:: TEXTE RETENU

Après une trilogie qui se classe indubitablement en littérature noire malgré sa douceur et ses couleurs, tu as fait ton retour en librairie l’an dernier avec « Tala Yuna », un roman aussi passionnant qu’immersif, empreint de poésie et de spiritualité, dans lequel la nature tient une place prépondérante pour en devenir presque un personnage à part entière puisque la météo, ou plus précisément le vent, en donne le tempo. Comment une telle intrigue s’est-elle invitée dans ton imaginaire ?
C’est un roman que je portais en moi depuis longtemps. La nature a une place importante dans ma vie. Dans mes précédents romans, elle était déjà très présente. Dans « Tala Yuna », je voulais qu’elle soit un personnage à part entière de l’histoire. Ainsi, le chapitrage du roman reprend l’échelle de Beaufort qui mesure l’intensité de la mer. Le destin des personnages sera intimement lié à l’évolution de cette nature. Nous sommes constitués de 65% d’eau. La tempête, qui s’annonce dès les premières phrases de « Tala Yuna », risque de se transformer, pour certains, en tempête intérieure.

Un roman plus difficile à classer, oscillant merveilleusement entre le roman noir, le nature writing et le roman d’aventures, dont les repères spatio-temporels se brouillent tandis que le vent se lève… Était-ce voulu ? Conscient ? Peux-tu nous expliquer comment et pourquoi ?

::::
:: DONNÉES ENREGISTRÉES

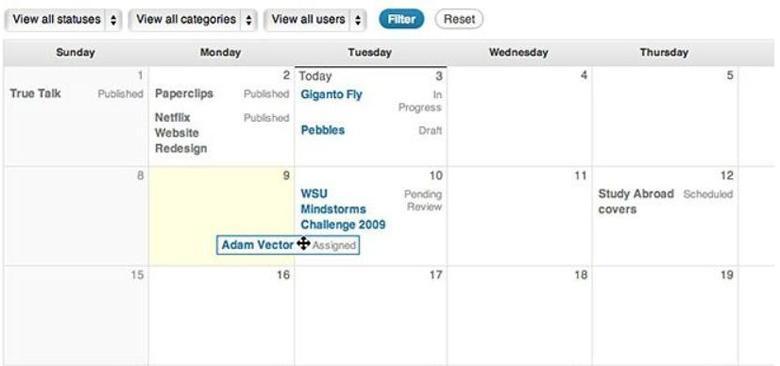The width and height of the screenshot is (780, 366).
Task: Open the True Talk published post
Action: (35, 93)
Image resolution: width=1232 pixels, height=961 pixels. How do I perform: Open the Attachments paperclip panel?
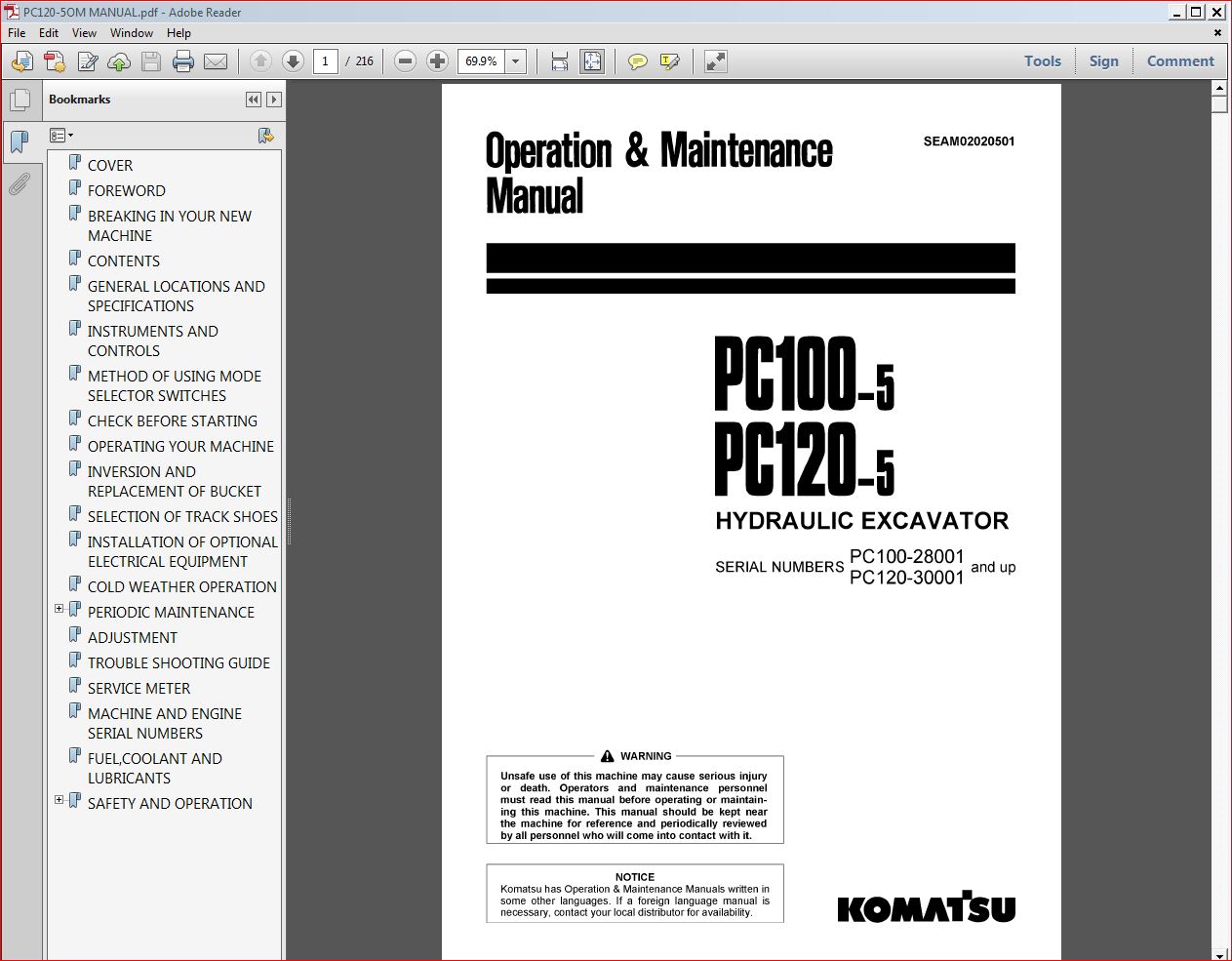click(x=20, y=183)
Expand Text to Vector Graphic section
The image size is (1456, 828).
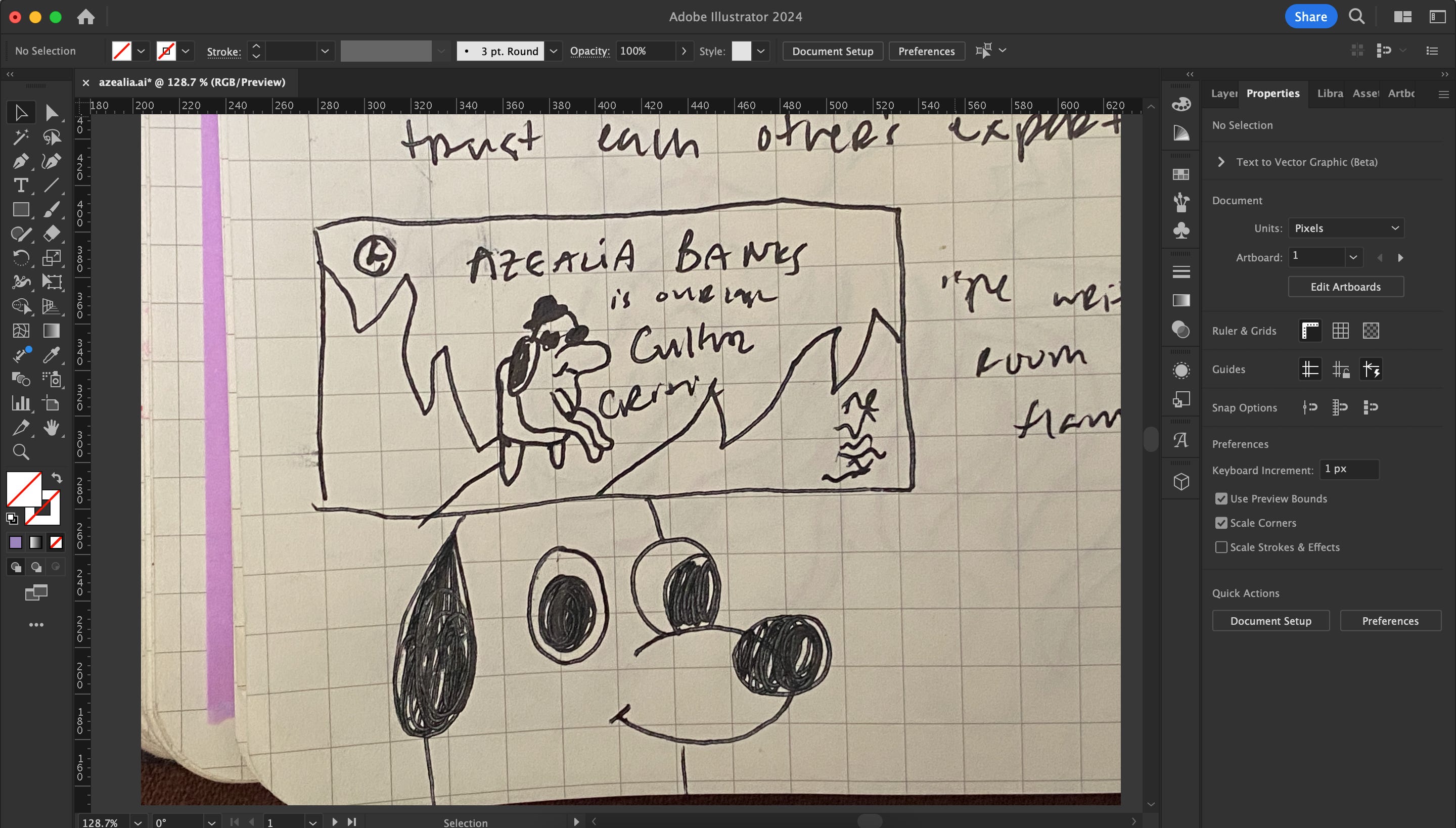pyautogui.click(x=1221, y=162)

::::

CONSIGNES:
1. Imprimez le passage de l'entretien sur « Tala Yuna » qui commence par les mots contenant "C’est un roman" et se termine par "et pourquoi ?".
2. D'après l'entretien sur « Tala Yuna », sur quelle échelle repose le chapitrage du roman ?
3. Reprenez l'entretien sur « Tala Yuna » à la suite de sa dernière phrase et poursuivez-le.

RÉPONSES DE L'EXERCICE:
1.
C’est un roman que je portais en moi depuis longtemps. La nature a une place importante dans ma vie. Dans mes précédents romans, elle était déjà très présente. Dans « Tala Yuna », je voulais qu’elle soit un personnage à part entière de l’histoire. Ainsi, le chapitrage du roman reprend l’échelle de Beaufort qui mesure l’intensité de la mer. Le destin des personnages sera intimement lié à l’évolution de cette nature. Nous sommes constitués de 65% d’eau. La tempête, qui s’annonce dès les premières phrases de « Tala Yuna », risque de se transformer, pour certains, en tempête intérieure.

Un roman plus difficile à classer, oscillant merveilleusement entre le roman noir, le nature writing et le roman d’aventures, dont les repères spatio-temporels se brouillent tandis que le vent se lève… Était-ce voulu ? Conscient ? Peux-tu nous expliquer comment et pourquoi ?

2. L'échelle de Beaufort, qui mesure l'intensité de la mer.

3.
Oui, après la trilogie des couleurs – comme la nomme mon éditeur – qui se déroulait dans des endroits très précis – les lagunes occitanes, je voulais un récit qui ne puisse pas être localisé avec certitude, ni dans le temps, ni dans l’espace. L’intérêt était de permettre au lecteur de faire une partie du boulot. Ainsi certains ont pensé que l’action se déroulait en Alaska, d’autres m’ont parlé de la Norvège ou de la Terre de Feu. C’est, selon moi, la grande force de la littérature : laisser la part belle au lecteur en le laissant activer librement son imagination.

Un roman sans doute plus personnel aussi, pour lequel tu as donné congés à Niels Hogan et ses acolytes : Quelle part de toi y a-t-il dans ce roman ? Que deviennent donc tes premiers compagnons de papier durant cette pause (bien méritée) ?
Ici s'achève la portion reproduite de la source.